It's BABE-ing Season

October 8, 2015


"BABE-ing season is that time of year when you notice that all of your friends and social media acquaintances are all in relationships. Everyone around you have found a comfortable human being to switch big and little spoon roles with. To sit on the couch and "netflix and chill" with. To wake up with on a Sunday afternoon and voluntarily kiss each other in the mouth with full blown morning breath, crusty black rings under her eyes from last night's mascara, and his one too many beer gut. Note: Cuffing season can be so forgiving."
What is it really like to be MY BABE, though. Well, find out here. 

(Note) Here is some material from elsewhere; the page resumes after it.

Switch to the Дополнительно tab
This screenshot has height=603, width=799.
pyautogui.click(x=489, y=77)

Top - Need Supply // Distressed White Denim - Rustic Dime // Sk8 Hi Canvas - Vans // Babe Necklace - Brevity 

Did your Hotline Bling? Is your significant other confusing you, leaving you asking - What Do You Mean? Or maybe like Ellie Goulding, he's always on your mind? Or if you're unsure about you're feelings, you can pull The Weeknd and find someone so you can't feel your face with. It's getting a little chilly on our Eastern front. And we are all primitively instructed to search for warmth. Many times, that warmth means another human body. You may know this time of the year as "cuffing season" or even "baby-making season." But since three newborn babies on my Facebook timeline isn't representative of the world and I really can't afford to be god-mommy, yet, let's stick with my new label for this time of year -- BABE-ing Season.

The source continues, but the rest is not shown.